Start of Selected text
Saturday, March 14, 2009

First Brick!

A brick (in triathlon training, not architecture) is when you run immediately after your ride to get your legs used to running on tired legs. Today I did my first brick of the season. My training plan said:
B: 3 hour long ride.
R: 30 min very easy run at RPE2 after the bike
But for tomorrow, it has me doing:
S: 30min continuous. Long gliding, focus on form not speed.
R: 45min with strides.
Since I don't workout on Sundays, I decided to combine the two days and do the 45 minutes with strides after my ride today.

It was such a beautiful day today! I just wore a thermal, long-sleeved jersey and fingerless gloves, and I was plenty warm! I went up to Bountiful again, but this time I didn't go all the way up the freaky hills. I went up to Davis Boulevard instead of Bountiful Boulevard, and I really enjoyed it. I had a 2-hour bottle of Perpetuem and a bottle of water that I switched off drinking every 10 minutes (I have a little timer on my bike computer that beeps every 10 minutes), and I took a Hammer Gel before I left, and at the half-way point. 

When I was getting close to my 1:30 turn around time, I saw that the streets were in the South numbers again so I was trying to remember what town is after Centerville, when I saw Lagoon! I looked closer to the street signs, and I was in Farmington! This was just so exciting because I made it into a new town, and Lagoon always seemed so far away. 

I road in 5 towns total: 
  1. Salt Lake City
  2. North Salt Lake (yes, that is an actual city)
End of Selected text
Start of Raw data
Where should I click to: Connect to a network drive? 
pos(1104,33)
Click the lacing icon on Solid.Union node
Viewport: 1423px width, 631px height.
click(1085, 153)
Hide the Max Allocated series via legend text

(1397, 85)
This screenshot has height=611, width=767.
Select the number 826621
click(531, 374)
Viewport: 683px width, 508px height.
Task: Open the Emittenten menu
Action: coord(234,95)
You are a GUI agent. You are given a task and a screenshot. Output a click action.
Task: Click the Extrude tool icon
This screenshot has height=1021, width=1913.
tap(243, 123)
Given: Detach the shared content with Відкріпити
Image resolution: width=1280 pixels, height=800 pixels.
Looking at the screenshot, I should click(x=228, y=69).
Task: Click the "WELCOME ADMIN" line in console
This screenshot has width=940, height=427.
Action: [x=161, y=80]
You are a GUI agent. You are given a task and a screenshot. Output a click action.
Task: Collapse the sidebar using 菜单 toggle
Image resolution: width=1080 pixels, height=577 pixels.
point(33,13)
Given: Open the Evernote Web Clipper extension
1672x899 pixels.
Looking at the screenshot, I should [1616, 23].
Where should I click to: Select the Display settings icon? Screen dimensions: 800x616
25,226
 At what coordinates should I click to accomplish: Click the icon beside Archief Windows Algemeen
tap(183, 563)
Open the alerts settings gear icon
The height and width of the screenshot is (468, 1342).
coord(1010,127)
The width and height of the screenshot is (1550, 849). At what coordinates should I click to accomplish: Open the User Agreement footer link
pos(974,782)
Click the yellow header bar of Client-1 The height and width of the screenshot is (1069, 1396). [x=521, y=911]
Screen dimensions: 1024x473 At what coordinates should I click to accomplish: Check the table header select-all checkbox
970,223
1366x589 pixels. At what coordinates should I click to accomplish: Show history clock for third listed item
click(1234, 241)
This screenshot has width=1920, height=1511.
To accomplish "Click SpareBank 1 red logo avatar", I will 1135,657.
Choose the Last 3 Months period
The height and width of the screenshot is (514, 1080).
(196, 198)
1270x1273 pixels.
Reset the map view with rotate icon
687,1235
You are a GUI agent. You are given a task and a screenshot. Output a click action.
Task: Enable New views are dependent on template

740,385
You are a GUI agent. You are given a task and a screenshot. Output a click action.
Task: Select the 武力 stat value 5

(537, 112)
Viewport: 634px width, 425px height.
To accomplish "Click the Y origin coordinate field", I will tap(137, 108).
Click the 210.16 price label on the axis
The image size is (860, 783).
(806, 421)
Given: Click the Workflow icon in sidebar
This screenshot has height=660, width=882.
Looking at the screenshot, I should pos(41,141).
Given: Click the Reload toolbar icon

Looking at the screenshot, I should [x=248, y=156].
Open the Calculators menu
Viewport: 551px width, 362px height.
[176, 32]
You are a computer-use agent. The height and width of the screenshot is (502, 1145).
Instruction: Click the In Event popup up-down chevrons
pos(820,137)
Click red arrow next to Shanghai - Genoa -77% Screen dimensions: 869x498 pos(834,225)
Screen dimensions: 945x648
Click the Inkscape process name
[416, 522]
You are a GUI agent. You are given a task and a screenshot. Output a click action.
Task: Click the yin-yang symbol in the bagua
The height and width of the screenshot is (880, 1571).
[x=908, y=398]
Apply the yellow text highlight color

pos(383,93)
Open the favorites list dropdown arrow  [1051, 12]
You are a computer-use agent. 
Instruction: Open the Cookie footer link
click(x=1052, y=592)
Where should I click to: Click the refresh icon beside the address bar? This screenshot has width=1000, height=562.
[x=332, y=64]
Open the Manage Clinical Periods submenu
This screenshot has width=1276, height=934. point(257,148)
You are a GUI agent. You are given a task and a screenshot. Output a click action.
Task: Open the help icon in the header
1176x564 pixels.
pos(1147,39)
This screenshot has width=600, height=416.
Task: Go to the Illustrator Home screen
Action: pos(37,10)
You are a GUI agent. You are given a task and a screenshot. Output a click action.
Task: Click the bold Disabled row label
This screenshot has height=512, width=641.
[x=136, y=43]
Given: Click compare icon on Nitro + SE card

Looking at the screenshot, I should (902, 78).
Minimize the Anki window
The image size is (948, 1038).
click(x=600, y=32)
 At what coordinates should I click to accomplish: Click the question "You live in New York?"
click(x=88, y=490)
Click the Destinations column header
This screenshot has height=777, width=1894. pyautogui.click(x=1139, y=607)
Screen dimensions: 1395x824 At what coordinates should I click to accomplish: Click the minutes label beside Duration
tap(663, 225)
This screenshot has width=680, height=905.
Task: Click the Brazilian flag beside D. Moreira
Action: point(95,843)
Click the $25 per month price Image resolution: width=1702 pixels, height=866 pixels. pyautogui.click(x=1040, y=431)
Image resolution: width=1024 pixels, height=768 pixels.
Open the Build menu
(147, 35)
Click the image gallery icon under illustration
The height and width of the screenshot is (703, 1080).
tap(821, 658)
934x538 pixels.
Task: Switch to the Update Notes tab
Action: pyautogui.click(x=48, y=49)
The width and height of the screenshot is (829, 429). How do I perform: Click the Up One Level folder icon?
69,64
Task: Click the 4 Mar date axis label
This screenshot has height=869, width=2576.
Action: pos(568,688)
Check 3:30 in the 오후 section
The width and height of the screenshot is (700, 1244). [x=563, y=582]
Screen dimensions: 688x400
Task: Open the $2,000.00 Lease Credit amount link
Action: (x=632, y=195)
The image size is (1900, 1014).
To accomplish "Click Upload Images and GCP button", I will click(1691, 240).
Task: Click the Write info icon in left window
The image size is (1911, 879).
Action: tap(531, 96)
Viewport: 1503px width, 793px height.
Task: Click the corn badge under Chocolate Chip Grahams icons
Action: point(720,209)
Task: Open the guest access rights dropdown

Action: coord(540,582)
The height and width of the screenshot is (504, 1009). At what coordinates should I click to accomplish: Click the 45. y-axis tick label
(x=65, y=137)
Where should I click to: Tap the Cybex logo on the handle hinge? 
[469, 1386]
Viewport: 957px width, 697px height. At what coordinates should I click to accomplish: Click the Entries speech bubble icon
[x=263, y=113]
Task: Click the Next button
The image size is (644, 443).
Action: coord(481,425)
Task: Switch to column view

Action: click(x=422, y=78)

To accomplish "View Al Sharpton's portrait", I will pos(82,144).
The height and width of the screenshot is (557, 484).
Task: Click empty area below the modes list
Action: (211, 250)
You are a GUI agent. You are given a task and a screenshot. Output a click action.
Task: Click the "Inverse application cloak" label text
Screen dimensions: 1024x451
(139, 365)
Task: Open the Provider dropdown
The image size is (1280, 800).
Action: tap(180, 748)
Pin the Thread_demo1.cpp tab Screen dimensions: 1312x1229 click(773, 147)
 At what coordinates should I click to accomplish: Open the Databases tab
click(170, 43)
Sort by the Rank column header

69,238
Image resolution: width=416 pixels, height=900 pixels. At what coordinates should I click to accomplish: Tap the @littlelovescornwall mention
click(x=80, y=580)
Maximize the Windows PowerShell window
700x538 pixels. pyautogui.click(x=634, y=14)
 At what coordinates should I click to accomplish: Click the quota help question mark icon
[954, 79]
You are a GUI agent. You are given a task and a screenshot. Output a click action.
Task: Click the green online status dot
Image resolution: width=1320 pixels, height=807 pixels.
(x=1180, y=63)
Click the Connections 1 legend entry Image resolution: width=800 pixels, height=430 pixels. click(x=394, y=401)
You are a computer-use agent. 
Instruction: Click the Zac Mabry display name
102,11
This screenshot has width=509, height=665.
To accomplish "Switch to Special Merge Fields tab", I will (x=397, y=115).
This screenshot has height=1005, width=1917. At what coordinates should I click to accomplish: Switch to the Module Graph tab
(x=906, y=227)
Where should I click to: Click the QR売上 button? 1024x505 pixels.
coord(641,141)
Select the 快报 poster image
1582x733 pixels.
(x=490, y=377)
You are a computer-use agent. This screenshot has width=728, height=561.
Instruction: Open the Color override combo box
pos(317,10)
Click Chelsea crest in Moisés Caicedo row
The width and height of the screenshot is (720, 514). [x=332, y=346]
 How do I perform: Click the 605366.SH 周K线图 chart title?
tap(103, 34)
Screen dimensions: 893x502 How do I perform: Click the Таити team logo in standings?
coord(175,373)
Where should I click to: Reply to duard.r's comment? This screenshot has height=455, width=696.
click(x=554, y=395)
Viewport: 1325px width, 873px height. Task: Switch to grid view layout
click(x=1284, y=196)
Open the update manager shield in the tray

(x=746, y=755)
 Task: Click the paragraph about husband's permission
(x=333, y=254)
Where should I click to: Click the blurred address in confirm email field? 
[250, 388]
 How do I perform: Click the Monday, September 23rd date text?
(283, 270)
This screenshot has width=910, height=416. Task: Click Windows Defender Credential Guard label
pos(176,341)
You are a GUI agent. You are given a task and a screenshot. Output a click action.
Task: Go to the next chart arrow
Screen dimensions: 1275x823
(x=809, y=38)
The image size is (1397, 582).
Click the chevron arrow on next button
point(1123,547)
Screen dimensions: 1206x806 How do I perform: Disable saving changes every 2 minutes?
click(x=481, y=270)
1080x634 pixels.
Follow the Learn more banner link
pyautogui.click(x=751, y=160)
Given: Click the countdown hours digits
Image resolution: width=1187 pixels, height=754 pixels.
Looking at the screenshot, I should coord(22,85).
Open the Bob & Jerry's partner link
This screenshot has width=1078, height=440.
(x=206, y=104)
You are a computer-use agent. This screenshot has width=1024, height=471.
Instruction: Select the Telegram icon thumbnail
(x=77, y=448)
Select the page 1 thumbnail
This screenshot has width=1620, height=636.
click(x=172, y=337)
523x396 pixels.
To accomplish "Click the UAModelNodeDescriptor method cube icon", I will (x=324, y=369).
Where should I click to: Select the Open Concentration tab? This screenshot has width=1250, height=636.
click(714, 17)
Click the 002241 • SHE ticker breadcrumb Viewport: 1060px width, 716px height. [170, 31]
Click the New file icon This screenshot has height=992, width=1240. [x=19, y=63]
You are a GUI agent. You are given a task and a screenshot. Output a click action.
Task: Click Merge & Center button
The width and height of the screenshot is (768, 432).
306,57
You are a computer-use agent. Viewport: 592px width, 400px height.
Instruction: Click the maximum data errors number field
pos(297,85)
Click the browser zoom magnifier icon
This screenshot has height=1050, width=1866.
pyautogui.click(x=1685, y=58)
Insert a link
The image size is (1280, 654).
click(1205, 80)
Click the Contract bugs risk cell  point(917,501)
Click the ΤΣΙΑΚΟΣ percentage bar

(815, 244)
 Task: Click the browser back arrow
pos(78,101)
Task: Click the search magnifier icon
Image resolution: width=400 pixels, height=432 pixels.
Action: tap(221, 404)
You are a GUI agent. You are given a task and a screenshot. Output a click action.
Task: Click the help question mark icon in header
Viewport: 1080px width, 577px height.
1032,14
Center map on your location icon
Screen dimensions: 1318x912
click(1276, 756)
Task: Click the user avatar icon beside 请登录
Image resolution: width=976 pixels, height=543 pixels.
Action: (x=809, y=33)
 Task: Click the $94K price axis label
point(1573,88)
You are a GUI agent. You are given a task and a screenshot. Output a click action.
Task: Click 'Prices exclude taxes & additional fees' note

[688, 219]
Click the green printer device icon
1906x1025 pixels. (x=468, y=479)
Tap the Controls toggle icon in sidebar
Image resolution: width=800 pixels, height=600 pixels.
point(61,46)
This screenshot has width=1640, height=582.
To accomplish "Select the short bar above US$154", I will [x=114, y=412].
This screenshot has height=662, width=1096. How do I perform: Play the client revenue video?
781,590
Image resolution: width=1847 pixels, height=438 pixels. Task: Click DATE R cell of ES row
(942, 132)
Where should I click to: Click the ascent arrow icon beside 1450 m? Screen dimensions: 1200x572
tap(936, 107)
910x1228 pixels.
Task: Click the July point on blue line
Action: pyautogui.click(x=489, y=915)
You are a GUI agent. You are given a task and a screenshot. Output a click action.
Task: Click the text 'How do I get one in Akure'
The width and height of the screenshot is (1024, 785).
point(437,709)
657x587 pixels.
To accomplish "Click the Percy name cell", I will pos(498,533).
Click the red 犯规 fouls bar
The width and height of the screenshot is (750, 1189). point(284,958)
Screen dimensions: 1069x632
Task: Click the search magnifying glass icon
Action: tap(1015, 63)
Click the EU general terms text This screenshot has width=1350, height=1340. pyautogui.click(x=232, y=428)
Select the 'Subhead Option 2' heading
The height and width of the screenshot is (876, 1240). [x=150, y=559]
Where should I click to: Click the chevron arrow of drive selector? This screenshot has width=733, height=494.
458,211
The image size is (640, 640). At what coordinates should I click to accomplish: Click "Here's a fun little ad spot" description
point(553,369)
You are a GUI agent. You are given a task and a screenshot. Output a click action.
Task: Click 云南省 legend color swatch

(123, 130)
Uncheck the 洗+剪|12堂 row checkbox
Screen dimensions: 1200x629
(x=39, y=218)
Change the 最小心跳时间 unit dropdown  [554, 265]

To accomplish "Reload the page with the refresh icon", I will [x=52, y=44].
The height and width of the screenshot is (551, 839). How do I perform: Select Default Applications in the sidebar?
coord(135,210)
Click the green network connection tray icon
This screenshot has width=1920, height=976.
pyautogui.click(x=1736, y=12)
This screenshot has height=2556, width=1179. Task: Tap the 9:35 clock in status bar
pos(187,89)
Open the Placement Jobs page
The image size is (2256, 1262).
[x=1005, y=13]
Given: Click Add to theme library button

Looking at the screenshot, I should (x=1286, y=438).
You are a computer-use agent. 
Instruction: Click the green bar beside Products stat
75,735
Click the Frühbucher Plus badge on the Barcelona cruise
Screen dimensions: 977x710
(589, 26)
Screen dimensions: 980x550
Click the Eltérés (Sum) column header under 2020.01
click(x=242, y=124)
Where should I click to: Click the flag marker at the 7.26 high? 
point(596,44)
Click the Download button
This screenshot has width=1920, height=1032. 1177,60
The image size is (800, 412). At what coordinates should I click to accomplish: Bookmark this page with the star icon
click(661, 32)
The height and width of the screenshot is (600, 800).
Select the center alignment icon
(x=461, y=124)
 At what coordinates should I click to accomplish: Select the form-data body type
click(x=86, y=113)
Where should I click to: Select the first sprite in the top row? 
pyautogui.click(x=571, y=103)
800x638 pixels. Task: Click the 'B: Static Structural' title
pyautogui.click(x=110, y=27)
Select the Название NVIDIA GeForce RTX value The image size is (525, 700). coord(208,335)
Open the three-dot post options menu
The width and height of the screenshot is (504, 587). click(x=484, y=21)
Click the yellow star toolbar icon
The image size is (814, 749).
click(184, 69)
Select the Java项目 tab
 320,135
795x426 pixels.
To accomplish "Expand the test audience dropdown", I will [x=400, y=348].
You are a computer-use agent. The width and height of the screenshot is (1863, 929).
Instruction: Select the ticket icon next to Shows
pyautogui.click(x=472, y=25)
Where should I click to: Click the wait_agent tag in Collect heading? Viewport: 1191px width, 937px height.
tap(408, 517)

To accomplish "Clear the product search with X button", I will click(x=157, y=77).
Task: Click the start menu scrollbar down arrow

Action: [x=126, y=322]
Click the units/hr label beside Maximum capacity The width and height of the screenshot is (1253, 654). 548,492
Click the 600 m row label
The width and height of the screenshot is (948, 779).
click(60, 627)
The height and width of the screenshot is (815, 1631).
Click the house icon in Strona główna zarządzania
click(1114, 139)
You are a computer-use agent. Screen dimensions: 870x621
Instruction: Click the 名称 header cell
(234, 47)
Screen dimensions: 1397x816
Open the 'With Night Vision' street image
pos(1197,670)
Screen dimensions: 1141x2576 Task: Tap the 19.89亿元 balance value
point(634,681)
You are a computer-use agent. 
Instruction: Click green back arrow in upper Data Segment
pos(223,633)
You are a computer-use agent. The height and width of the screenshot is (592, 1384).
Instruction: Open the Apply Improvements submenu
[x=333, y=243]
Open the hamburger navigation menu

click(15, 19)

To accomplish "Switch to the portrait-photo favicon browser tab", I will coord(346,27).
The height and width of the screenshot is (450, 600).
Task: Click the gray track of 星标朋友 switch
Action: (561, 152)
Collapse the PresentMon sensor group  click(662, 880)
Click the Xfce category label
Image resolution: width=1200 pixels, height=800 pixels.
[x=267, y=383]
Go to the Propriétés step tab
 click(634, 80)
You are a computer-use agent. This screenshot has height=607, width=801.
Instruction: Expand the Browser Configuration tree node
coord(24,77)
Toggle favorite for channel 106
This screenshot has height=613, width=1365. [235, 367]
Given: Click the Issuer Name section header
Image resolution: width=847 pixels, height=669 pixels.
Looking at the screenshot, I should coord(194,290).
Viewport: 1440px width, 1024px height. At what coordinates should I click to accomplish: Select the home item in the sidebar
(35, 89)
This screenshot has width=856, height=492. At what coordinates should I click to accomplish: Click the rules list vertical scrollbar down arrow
End of Raw data
Task description:
Transcribe the entire blog post about a first brick workout of the triathlon season shown at the top of the page, without any changes.

The completed task:
Saturday, March 14, 2009

First Brick!

A brick (in triathlon training, not architecture) is when you run immediately after your ride to get your legs used to running on tired legs. Today I did my first brick of the season. My training plan said:
B: 3 hour long ride.
R: 30 min very easy run at RPE2 after the bike
But for tomorrow, it has me doing:
S: 30min continuous. Long gliding, focus on form not speed.
R: 45min with strides.
Since I don't workout on Sundays, I decided to combine the two days and do the 45 minutes with strides after my ride today.

It was such a beautiful day today! I just wore a thermal, long-sleeved jersey and fingerless gloves, and I was plenty warm! I went up to Bountiful again, but this time I didn't go all the way up the freaky hills. I went up to Davis Boulevard instead of Bountiful Boulevard, and I really enjoyed it. I had a 2-hour bottle of Perpetuem and a bottle of water that I switched off drinking every 10 minutes (I have a little timer on my bike computer that beeps every 10 minutes), and I took a Hammer Gel before I left, and at the half-way point. 

When I was getting close to my 1:30 turn around time, I saw that the streets were in the South numbers again so I was trying to remember what town is after Centerville, when I saw Lagoon! I looked closer to the street signs, and I was in Farmington! This was just so exciting because I made it into a new town, and Lagoon always seemed so far away. 

I road in 5 towns total: 
  1. Salt Lake City
  2. North Salt Lake (yes, that is an actual city)